Oil futures were little changed at C$92 a barrel in New York after gaining as much as 0.8 percent earlier. The Standard & Poor’s Index advanced for the third day, rising 0.4 percent.
Investor risk aversion fell after Spain retained its high- grade ranking from Moody’s Investors Service. Spanish 10-year bonds extended an advance, pushing the yield on the notes to the lowest in more than six months.

Yields Rise

Government bonds fell, pushing the benchmark 10-year note up 0.09 percentage point, or nine basis points, to 1.91 percent. The price of the 2.75 percent notes maturing in June 2022 fell 81 cents to C$107.35.
Carney said in an Oct. 15 speech that his quarterly forecast next week will reflect a prolonged global recovery, suggesting he may reduce his growth forecasts and weaken a policy tightening stance at odds with other Group of Seven central banks that have been adding stimulus this year to boost growth.

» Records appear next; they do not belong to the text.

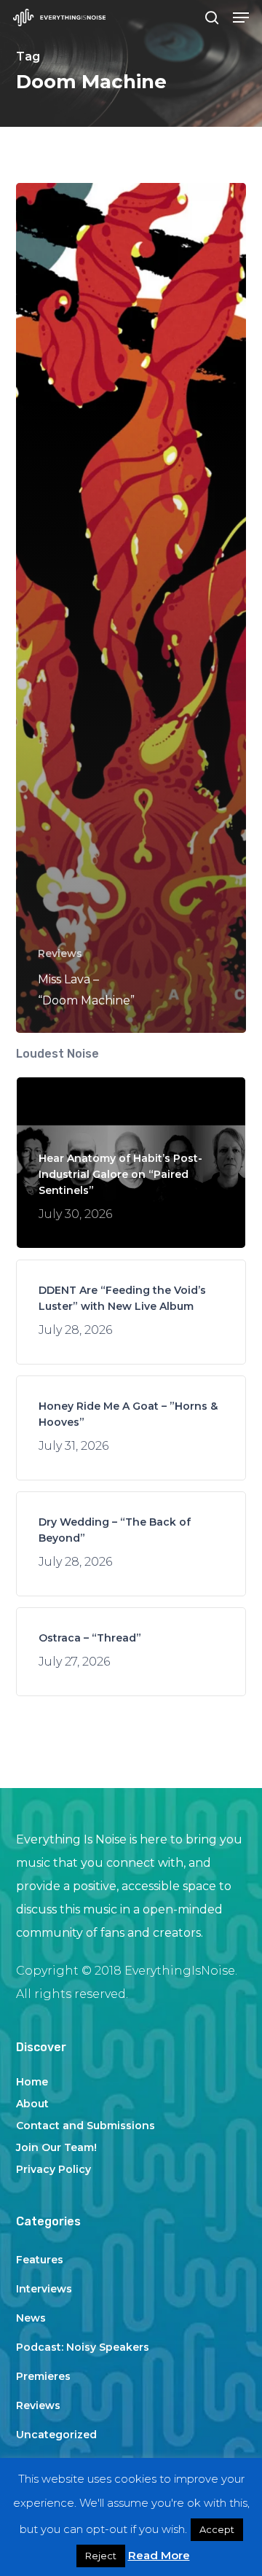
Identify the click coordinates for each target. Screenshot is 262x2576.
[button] (241, 17)
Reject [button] (100, 2555)
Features (39, 2259)
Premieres (43, 2376)
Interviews (44, 2288)
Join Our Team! (56, 2147)
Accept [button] (216, 2529)
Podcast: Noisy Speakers (82, 2347)
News (31, 2318)
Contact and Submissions (85, 2125)
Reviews (60, 953)
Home (32, 2081)
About (32, 2103)
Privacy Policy (53, 2169)
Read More (159, 2555)
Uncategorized (56, 2434)
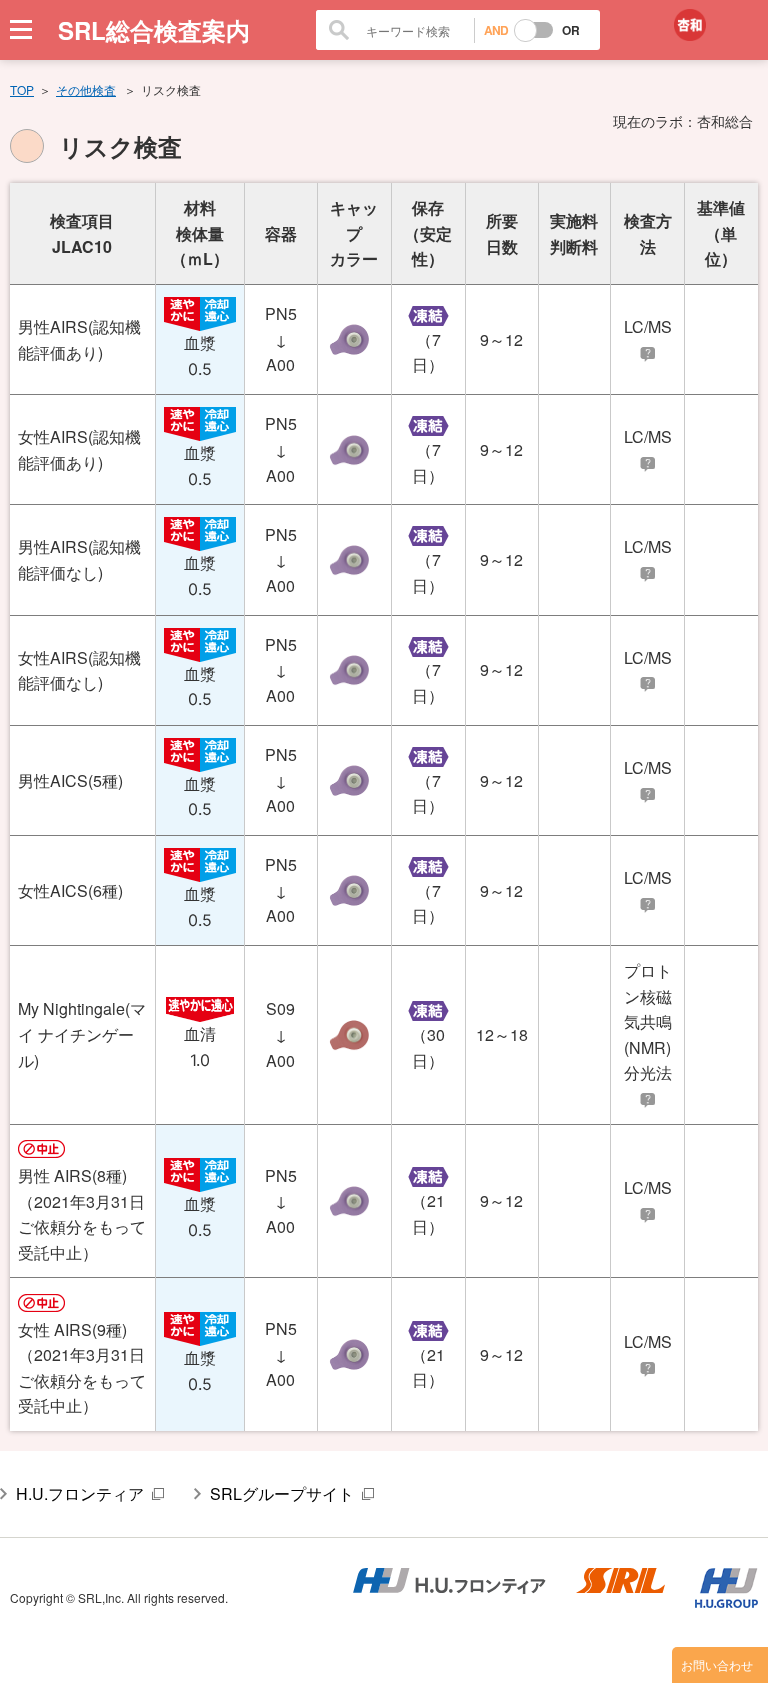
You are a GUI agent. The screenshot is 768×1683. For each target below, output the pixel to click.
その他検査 (86, 89)
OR (571, 30)
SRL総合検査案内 (154, 30)
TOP (22, 89)
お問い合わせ (717, 1664)
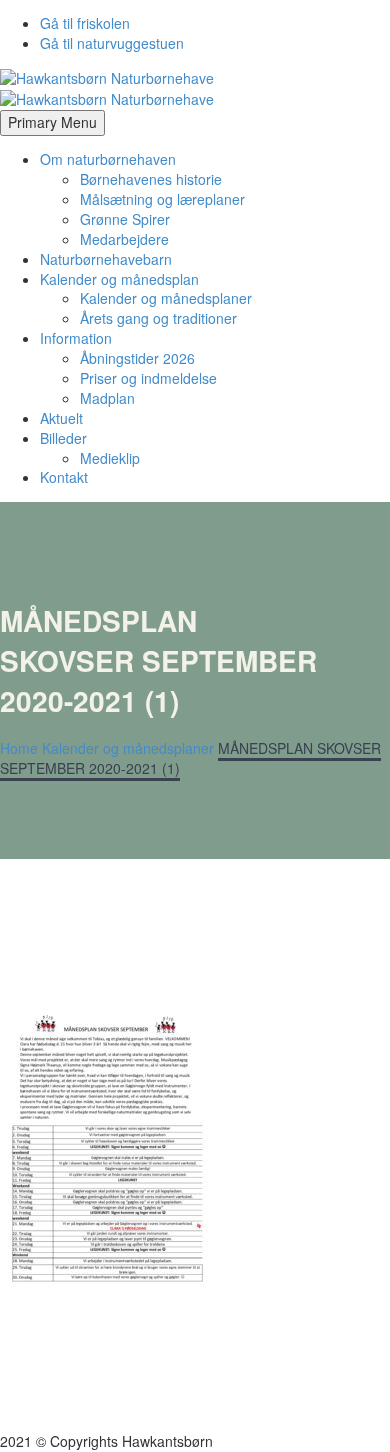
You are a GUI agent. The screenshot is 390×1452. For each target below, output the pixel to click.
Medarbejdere (124, 239)
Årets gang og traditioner (158, 318)
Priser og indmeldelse (148, 378)
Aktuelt (61, 418)
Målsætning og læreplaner (162, 199)
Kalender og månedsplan (119, 279)
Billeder (63, 438)
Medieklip (110, 458)
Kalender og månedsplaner (166, 298)
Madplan (107, 398)
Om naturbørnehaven (108, 159)
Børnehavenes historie (151, 179)
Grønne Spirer (125, 219)
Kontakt (64, 477)
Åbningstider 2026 (137, 358)
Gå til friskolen (85, 23)
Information (76, 338)
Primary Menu (52, 122)
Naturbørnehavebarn (106, 259)
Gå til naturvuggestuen (112, 43)
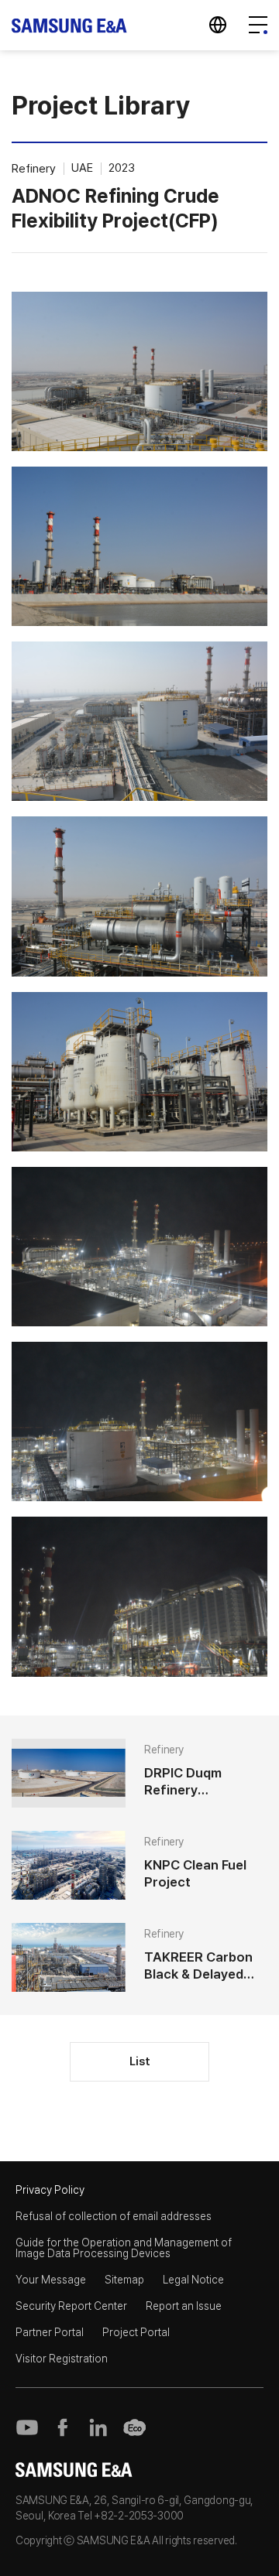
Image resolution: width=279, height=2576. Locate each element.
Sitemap (124, 2279)
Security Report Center (71, 2306)
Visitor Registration (62, 2358)
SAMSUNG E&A (70, 25)
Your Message (51, 2279)
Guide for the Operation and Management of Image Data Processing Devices (124, 2248)
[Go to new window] (27, 2427)
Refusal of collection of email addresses (114, 2216)
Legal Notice (193, 2279)
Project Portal (136, 2332)
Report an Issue (184, 2306)
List (139, 2061)
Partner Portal (50, 2332)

“The Bank of Canada, despite Carney’s comments, has been very consistent that they feel a modest normalization of interest rates will be warranted in the future,” Michael Woolfolk, senior currency strategist in New York at Bank of New York Mellon Corp. (BK), said in a telephone interview. “People are also expecting Canada in coming days to report strong retail sales.”